* ABOUT THIS EXERCISE *
Wherever the word "badge" shows up in the data, report the line it sits in.

Stored entries:
==*==

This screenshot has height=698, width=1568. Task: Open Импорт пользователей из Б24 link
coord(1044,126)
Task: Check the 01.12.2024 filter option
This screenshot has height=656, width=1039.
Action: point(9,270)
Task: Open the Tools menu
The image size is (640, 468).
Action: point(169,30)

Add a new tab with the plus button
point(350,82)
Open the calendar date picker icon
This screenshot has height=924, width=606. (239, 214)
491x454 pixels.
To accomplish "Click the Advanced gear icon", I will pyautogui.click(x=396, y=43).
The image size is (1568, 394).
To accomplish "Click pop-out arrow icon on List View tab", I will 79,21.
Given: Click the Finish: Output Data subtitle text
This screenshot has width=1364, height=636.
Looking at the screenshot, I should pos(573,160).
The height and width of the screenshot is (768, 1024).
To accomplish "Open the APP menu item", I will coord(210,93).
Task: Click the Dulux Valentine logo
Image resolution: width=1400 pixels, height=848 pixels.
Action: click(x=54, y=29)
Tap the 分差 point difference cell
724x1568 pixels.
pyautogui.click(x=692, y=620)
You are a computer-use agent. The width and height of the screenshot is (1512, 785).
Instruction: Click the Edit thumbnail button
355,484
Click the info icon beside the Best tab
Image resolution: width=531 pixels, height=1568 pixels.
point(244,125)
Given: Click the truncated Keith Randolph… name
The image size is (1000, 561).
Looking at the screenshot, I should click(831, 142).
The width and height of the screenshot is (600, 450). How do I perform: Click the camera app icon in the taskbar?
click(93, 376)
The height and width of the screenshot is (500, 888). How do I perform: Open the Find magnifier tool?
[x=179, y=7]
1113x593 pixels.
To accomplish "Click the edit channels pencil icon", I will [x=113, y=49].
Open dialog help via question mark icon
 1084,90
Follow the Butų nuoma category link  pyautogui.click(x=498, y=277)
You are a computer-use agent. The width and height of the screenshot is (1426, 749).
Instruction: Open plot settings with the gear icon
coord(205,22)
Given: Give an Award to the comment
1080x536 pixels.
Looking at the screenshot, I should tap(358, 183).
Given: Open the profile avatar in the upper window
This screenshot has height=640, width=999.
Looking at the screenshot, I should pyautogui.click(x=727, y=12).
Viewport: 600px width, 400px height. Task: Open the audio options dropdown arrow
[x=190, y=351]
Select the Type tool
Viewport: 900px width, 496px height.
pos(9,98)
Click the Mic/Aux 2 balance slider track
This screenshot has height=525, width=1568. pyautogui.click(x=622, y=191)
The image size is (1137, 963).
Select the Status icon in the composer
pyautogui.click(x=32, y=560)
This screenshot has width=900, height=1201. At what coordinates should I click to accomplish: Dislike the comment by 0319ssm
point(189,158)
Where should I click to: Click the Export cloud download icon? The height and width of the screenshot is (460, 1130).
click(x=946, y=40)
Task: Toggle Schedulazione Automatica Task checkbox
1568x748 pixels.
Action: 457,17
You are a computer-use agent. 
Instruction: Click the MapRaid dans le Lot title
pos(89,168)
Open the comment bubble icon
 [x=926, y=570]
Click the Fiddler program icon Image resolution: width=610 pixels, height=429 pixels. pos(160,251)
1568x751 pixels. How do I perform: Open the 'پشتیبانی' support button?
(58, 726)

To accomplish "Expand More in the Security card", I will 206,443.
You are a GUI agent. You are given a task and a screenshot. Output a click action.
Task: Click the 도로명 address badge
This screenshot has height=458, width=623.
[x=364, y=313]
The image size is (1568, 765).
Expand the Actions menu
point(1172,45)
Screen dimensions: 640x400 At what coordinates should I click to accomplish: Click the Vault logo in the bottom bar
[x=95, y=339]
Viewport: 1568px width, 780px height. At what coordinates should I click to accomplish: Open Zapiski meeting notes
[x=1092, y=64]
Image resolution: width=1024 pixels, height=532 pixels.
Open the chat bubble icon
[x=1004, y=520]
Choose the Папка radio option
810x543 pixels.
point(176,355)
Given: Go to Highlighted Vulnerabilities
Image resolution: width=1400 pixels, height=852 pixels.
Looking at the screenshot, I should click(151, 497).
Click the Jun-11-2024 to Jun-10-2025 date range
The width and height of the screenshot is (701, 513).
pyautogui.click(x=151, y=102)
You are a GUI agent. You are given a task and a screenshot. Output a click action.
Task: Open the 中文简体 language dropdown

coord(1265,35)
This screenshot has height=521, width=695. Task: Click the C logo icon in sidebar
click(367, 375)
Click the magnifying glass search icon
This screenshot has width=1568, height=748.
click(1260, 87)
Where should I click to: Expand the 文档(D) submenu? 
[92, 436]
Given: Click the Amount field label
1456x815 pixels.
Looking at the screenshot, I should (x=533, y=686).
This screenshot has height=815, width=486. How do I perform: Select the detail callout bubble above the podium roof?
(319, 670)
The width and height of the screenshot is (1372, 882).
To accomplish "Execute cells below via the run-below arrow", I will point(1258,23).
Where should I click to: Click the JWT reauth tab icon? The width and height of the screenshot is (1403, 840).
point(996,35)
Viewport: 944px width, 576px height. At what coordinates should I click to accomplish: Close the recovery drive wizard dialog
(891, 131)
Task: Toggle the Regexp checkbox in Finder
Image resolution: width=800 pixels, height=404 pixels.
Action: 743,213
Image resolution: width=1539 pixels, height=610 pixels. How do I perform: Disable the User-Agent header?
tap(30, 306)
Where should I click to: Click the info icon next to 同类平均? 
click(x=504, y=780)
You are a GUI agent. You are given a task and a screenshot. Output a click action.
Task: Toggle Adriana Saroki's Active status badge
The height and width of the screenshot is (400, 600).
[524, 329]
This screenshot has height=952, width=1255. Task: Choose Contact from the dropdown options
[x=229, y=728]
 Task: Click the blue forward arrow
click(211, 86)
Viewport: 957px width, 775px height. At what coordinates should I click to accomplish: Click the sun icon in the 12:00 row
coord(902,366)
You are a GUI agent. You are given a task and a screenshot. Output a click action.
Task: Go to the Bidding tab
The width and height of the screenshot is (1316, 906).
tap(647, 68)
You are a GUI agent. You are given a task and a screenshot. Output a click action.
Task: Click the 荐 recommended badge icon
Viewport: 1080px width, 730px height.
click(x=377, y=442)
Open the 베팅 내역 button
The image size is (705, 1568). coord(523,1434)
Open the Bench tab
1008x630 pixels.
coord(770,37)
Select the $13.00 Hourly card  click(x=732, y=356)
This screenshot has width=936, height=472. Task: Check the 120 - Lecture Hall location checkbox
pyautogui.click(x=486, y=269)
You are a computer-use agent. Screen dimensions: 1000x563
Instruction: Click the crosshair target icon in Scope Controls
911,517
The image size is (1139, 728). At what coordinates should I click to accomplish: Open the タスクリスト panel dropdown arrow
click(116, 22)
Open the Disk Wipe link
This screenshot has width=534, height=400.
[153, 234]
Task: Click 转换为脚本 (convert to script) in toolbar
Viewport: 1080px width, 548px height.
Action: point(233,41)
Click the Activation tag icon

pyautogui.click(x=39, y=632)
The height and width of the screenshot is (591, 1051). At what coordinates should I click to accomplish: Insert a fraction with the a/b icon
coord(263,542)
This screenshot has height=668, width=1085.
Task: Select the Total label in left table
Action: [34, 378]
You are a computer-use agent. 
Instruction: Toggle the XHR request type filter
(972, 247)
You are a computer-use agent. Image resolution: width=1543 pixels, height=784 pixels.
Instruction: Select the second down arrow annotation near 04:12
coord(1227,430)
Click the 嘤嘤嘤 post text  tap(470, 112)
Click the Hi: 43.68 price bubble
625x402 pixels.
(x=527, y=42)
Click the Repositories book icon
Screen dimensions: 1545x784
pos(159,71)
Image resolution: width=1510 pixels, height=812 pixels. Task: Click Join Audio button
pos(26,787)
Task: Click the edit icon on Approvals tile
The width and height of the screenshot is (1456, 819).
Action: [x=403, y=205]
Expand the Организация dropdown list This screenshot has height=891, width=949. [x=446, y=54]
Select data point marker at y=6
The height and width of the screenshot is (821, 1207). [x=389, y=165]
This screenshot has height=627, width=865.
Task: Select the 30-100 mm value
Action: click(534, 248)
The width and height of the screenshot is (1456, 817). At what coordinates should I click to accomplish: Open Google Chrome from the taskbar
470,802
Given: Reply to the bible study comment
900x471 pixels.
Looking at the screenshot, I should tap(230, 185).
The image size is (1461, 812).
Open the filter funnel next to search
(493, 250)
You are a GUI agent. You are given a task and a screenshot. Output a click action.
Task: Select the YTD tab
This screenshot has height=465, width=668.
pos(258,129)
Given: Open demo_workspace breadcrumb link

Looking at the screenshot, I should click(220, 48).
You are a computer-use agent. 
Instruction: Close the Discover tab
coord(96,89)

==*==

* YOUR RESPONSE *
Task: Click the 도로명 address badge
Task: Toggle Adriana Saroki's Active status badge
Task: Click the 荐 recommended badge icon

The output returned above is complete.